Sritex yang telah berdiri selama 58 tahun merupakan salah satu pemain utama dalam industri tekstil nasional dan internasional. Perusahaan ini dikenal sebagai pemasok seragam militer bagi negara-negara yang tergabung dalam NATO.
Selain itu, Sritex juga menjadi tulang punggung ekonomi bagi ribuan tenaga kerja, terutama di wilayah Jawa Tengah. Namun, berbagai faktor ekonomi dan kebijakan negara membuat perusahaan ini terjebak dalam utang besar.
Berdasarkan data dari Otoritas Jasa Keuangan (OJK) hingga September 2024, Sritex memiliki utang outstanding sebesar Rp14,64 triliun. Utang ini terdiri dari Rp14,42 triliun yang berasal dari pinjaman 27 bank dan Rp220 miliar dari perusahaan pembiayaan. Beban utang yang besar ini menjadi salah satu penyebab utama kesulitan finansial yang dihadapi oleh Sritex.
Periset ekonomi dari Center of Economic and Law Studies (CELIOS) Jaya Darmawan berpendapat bahwa Sritex sebenarnya masih bisa diselamatkan dengan memberikan dana bantuan melalui skema pinjaman.
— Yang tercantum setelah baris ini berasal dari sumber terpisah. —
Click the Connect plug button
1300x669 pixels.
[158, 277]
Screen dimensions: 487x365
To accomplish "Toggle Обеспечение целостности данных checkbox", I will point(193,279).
Namun, hingga saat ini belum ada langkah konkret dari pemerintah untuk membantu perusahaan ini keluar dari krisis keuangan.
PHK Massal dan Nasib Ribuan Karyawan
Kepala Dinas Perindustrian dan Tenaga Kerja (Disperinaker) Sukoharjo Sumarno mengonfirmasi bahwa pemutusan hubungan kerja terhadap karyawan Sritex mulai berlaku pada 26 Februari 2025. Hari kerja terakhir mereka jatuh pada Jumat, 28 Februari, sementara perusahaan secara resmi ditutup pada 1 Maret 2025.
“Jumlah karyawan yang terkena PHK mencapai 8.400 orang. Mengenai pesangon, itu menjadi tanggung jawab kurator, sedangkan jaminan hari tua akan ditangani oleh BPJS Ketenagakerjaan,” ujar Sumarno pada Kamis, 27 Februari 2025, di Sukoharjo.
PHK massal ini tentu membawa dampak sosial dan ekonomi yang besar bagi para pekerja dan keluarganya. Ribuan orang kini harus mencari pekerjaan baru di tengah kondisi ekonomi yang tidak stabil padahal Sritex selama ini dikenal sebagai perusahaan tekstil yang paling tangguh dalam menghadapi krisis. Namun, realitas menunjukkan bahwa perusahaan sebesar Sritex pun tidak bisa bertahan dari tekanan ekonomi yang semakin berat.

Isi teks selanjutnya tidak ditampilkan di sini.